> KUTIPAN PILIHAN
Ulasan Sembilan Spasi

Berikut adalah ulasan dari Teman-teman seperjalanan….

Yudhi Widdyantoro
Pendiri Komunitas Yoga Gembira
IG @yudhi_yoga
Febriyanti Dwi Safitri
Penulis antologi kisah inspiratif & cerpen
IG @febriyanti_ds
Sintia Astarina
Blogger & Digital Creator
IG @sintiawithbooks

Buku bersama Waktu, Teman Sepanjang Jalan
oleh Yudhi Widdyantoro

Asumsi kebanyakan orang buku bagus itu perlu banyak referensi. Buku keren kalau sampulnya mentereng. Tidak jarang orang beranggapan membuat buku harus tebal dan banyak kutipan. Buku pun harus dijual mahal, walau isi buku bisa membuat otak menjadi bebal. Agar layak jual, ukuran buku harus mengikuti kaidah tertentu. Buku Sembilan Spasi jauh dari semua kesan itu.

Sampul buku karya kolaborasi Ivandeva Wing dan Siska Marsudhy terkesan minimalis baik ukuran maupun perwajahan. Lebih kecil dari dari umumnya terlihat di rak toko atau online shop. Memilih warna coklat lembut dan hanya tiga larik dengan tipografi tidak agitatif. Setelah judul, diikuti  satu kaliama anak judul: Narasi untuk Mengalami.

Anak kalimat, Narasi untuk Mengalami terasa efektif dan menjadi kunci untuk menyelami buku ini. Penulisnya memang tidak punya intensi untuk menjadikan buku ini sebagai buku motivasi dengan segala kiat sukses menjalani hidup, melainkan sebagai teman bersama dalam perjalanan kembali ke diri. Mereka berdua tidak menempatkan diri sebagai Master, Suhu, bahkan sekadar guru yang menunjukkan jalan pencerahan atau kebahagiaan karena mereka sadar bahwa semua dikembalikan ke setiap diri individu masing-masing pejalan. Bahwa semua harus ditemukan, dialami sendiri, seperti tulisnya, “Pengetahuan yang lahir dari pikiran, membesarkan hati. Kearifan yang lahir dari pengalaman, merendahkan hati”.  (V – 20).

> DATA
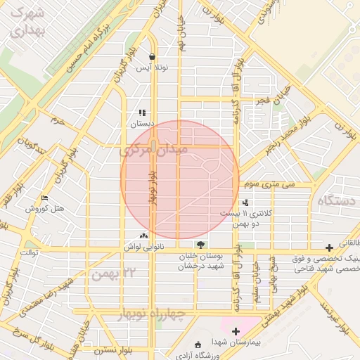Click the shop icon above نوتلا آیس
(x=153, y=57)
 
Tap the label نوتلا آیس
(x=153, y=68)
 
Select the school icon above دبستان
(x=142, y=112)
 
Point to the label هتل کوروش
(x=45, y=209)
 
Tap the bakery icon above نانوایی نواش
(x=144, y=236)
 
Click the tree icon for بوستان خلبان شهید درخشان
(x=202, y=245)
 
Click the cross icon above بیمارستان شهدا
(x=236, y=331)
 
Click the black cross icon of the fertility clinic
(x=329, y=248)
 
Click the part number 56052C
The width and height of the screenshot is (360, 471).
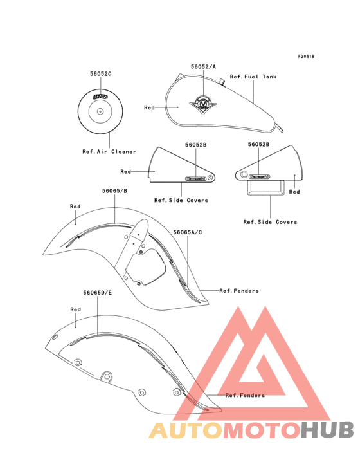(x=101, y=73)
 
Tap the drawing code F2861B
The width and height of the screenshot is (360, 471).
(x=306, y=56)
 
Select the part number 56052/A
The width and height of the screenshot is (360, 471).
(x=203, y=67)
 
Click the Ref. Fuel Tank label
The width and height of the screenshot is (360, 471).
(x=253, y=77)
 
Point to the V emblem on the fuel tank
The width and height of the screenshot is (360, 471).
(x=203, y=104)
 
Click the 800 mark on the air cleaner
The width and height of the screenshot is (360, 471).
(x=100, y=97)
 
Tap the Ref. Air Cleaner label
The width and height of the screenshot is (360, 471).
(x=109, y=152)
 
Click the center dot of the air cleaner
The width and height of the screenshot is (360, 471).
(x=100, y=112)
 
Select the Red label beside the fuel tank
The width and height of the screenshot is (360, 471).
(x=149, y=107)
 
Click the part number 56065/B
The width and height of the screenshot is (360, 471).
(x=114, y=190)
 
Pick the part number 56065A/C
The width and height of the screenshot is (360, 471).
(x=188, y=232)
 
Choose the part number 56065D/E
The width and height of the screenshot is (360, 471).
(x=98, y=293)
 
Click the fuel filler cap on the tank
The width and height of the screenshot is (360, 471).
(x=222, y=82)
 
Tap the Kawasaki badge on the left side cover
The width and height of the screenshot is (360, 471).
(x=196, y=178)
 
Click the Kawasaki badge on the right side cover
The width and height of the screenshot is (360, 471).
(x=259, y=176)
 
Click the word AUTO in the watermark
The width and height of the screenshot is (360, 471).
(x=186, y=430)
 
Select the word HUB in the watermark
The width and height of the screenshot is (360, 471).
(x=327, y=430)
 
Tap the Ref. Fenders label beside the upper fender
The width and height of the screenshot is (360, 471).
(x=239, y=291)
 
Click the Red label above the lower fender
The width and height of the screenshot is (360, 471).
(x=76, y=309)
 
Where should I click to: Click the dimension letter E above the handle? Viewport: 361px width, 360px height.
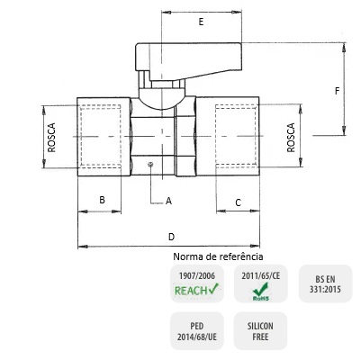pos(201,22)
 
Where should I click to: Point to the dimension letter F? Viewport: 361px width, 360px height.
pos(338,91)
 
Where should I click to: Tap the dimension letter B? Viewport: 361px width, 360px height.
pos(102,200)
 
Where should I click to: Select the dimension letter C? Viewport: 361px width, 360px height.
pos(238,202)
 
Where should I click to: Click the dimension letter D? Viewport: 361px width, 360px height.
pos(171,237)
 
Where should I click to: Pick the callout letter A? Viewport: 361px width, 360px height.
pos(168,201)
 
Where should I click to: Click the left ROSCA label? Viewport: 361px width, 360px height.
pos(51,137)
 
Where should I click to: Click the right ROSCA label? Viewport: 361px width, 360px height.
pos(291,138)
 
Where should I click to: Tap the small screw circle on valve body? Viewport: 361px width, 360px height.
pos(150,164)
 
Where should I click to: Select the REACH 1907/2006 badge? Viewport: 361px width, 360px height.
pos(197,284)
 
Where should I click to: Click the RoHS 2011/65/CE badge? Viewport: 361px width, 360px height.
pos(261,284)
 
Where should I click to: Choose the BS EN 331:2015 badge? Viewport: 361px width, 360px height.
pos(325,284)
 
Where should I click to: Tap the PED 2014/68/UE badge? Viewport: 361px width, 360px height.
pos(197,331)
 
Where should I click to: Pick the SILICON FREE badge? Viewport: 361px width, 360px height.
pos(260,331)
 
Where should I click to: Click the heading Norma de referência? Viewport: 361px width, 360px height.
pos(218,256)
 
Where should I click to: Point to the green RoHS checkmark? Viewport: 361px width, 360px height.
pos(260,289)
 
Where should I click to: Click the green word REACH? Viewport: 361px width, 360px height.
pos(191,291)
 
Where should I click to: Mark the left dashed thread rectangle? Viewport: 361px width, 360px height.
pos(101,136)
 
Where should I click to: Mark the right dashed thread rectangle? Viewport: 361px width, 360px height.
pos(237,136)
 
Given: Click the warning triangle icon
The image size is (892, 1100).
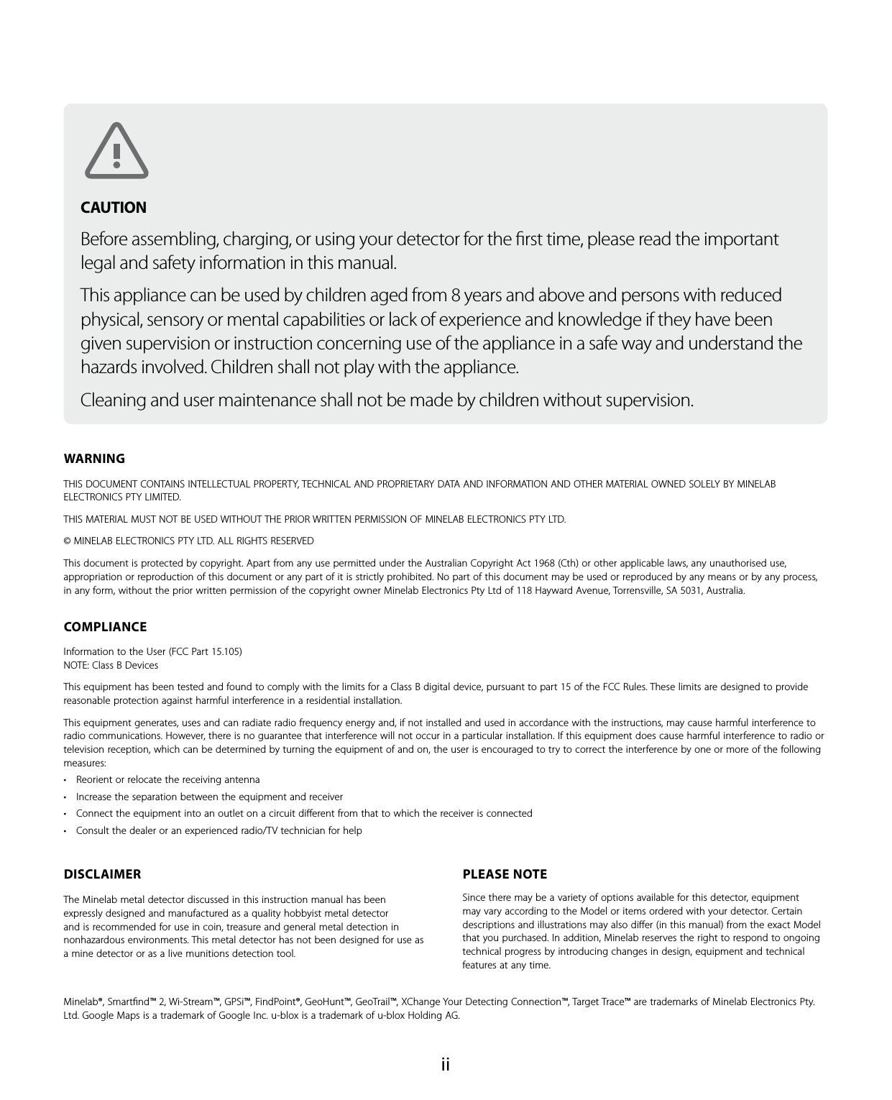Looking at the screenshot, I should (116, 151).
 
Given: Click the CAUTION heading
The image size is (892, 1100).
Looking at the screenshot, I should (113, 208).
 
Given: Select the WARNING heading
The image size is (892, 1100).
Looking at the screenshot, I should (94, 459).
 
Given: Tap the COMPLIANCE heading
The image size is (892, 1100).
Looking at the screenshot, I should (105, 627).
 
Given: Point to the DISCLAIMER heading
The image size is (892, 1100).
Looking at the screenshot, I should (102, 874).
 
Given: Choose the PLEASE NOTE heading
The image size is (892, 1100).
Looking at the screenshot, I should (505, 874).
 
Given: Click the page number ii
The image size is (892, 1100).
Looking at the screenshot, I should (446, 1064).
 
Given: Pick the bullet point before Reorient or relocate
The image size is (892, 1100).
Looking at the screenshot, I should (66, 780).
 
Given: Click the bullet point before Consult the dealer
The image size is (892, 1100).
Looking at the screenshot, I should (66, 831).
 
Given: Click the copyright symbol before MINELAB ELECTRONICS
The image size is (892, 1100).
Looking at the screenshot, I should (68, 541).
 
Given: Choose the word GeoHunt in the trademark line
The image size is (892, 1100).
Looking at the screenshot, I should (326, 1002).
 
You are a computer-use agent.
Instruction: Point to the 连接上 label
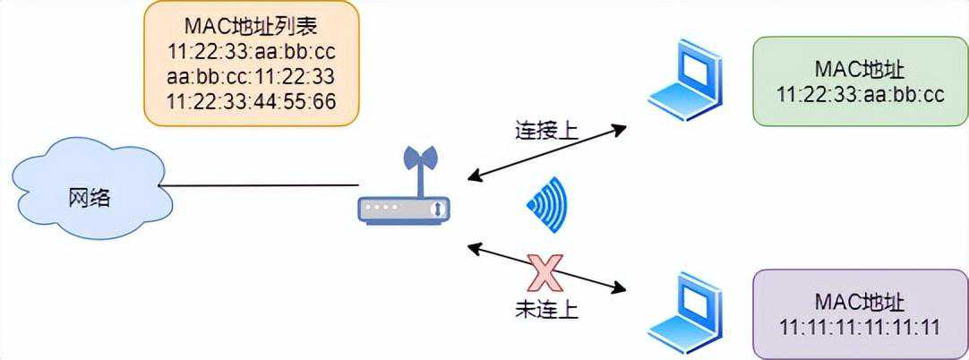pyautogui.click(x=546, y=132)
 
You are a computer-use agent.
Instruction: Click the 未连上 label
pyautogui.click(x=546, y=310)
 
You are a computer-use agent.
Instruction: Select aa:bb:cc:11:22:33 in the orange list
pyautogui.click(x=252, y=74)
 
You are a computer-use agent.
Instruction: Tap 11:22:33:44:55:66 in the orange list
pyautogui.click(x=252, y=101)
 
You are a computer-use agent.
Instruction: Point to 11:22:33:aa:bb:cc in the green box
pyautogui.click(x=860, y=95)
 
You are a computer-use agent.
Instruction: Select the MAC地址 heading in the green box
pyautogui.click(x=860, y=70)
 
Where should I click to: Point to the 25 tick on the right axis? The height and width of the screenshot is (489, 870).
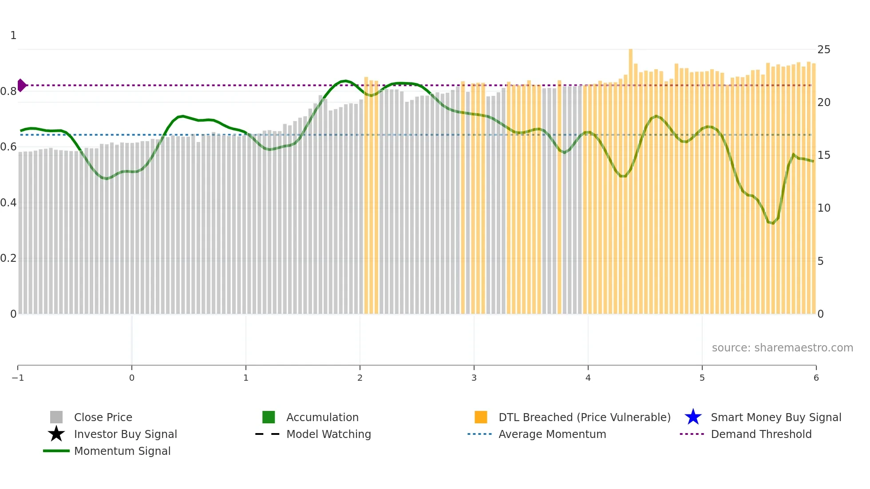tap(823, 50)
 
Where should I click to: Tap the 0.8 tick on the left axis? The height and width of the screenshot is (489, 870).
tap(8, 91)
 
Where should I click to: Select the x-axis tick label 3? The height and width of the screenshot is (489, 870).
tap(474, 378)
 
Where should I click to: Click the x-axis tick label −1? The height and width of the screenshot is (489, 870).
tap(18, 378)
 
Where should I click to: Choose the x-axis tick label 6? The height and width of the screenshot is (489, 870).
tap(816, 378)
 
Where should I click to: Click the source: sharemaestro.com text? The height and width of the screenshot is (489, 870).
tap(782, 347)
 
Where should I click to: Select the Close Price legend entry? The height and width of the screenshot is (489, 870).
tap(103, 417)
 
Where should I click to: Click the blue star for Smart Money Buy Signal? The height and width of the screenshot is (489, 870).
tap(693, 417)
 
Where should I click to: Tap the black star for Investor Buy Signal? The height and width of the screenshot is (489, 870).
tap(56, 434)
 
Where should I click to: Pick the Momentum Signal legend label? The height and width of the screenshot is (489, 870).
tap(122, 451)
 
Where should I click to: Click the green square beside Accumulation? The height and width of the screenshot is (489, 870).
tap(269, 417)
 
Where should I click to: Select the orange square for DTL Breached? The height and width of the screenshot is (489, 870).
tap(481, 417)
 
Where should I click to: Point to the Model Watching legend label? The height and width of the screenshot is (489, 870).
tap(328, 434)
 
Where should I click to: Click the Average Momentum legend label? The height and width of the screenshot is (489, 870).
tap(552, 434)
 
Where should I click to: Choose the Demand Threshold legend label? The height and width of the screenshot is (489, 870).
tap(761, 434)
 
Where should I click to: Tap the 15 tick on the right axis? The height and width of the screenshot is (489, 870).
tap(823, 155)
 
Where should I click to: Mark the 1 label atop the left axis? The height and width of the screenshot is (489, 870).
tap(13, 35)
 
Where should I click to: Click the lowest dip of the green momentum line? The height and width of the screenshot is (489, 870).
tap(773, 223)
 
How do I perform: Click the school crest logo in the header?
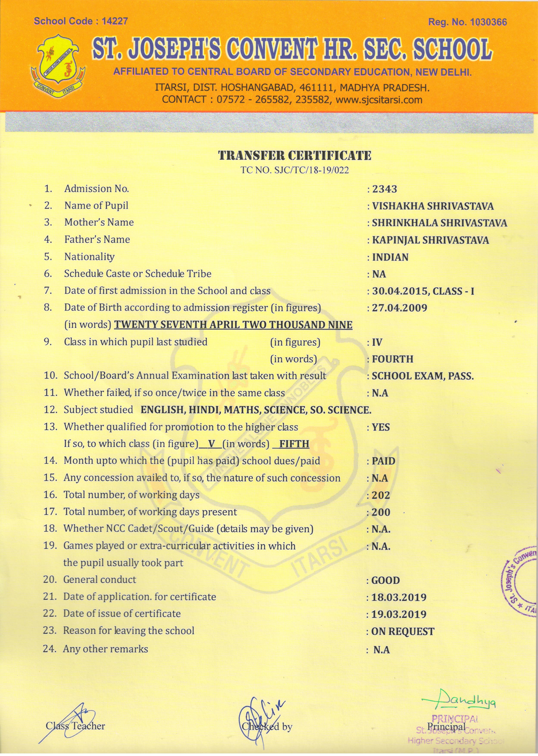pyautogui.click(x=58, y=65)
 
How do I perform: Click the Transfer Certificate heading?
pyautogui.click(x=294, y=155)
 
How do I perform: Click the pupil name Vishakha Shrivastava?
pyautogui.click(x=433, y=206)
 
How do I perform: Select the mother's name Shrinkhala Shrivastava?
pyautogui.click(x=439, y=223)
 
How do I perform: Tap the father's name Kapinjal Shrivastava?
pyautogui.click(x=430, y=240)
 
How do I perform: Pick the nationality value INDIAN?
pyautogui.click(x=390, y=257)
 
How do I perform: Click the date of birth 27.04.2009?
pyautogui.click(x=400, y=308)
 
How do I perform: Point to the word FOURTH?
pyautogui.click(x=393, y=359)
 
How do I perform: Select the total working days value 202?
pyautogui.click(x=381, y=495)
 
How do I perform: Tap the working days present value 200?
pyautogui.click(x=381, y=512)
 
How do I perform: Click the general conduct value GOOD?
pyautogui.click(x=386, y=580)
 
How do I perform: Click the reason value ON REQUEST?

> TUGAS LATIHAN
Tuliskan semua akun Instagram yang tercantum dalam ulasan buku Sembilan Spasi.

> KUNCI JAWABAN
@yudhi_yoga, @febriyanti_ds, @sintiawithbooks